The branches should not stand in the mixture so long that it exudes from the leaf surfaces, which it will do in some cases. I find that by the time all the solution has been taken up, using only about 2 in. in a 1 lb. jam jar, the leaves are normally preserved. One gets to know.

Mature ferns, that is those with their undersides well patterned with brown spores, can be treated in a similar fashion to the eucalyptus.

It is possible to preserve the fluffy seedheads of old man’s beard or wild clematis by this method. The stems should be cut before the seed styles have begun to turn fluffy and are still green. You can preserve many green seed-heads such as gladioli, verbascum and iris and tall, striking foliage such as New Zealand flax.

Delphiniums and geraniums

Apart from these basic perpetuelles there are several fresh flowers which respond to drying, but unlike those already mentioned these must be dried quickly in a warm, dry place such as an airing cupboard or over ‘a stove, though not in sunlight. Hang them upside down or else fit them right way up between the slats of the cupboard. Remove them only when they are quite dry to the touch.

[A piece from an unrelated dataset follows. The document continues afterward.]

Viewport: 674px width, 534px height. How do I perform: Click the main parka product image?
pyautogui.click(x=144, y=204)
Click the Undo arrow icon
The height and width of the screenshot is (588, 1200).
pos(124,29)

These include such hardy perennials as delphiniums and their annual counterparts, larkspurs. Of these the pink and white varieties dry extremely well. The flat gold achillea, golden rod, hydrangeas and gypsophila are other examples. As with the foliage, it is well worth while experimenting. Some summers more things will dry than in other years. Sometimes one can dry zinnias, double sunflowers, marigolds and even double pelargoniums or pot geraniums quite easily. Late rosebuds frequently dry well.

Honesty moons are extremely attractive and blend well with so many other plant materials, although they can also look effective when used on their own. I like to gather these early in the season as soon as the flat seeds in the pods are mature. I pull up the entire plant and hang it upside down to dry in a cool, dry shed. From time to time I test it, then when I can easily pull the outer parts away from the shining central ‘moon’ I strip all the stems and bring them indoors for arrangement.

Physalis or Chinese lanterns are also extremely beautiful and long lasting. These mix well with preserved leaves that have turned a lovely leathery brown and with honesty, blue-green hydrangeas and wild clematis.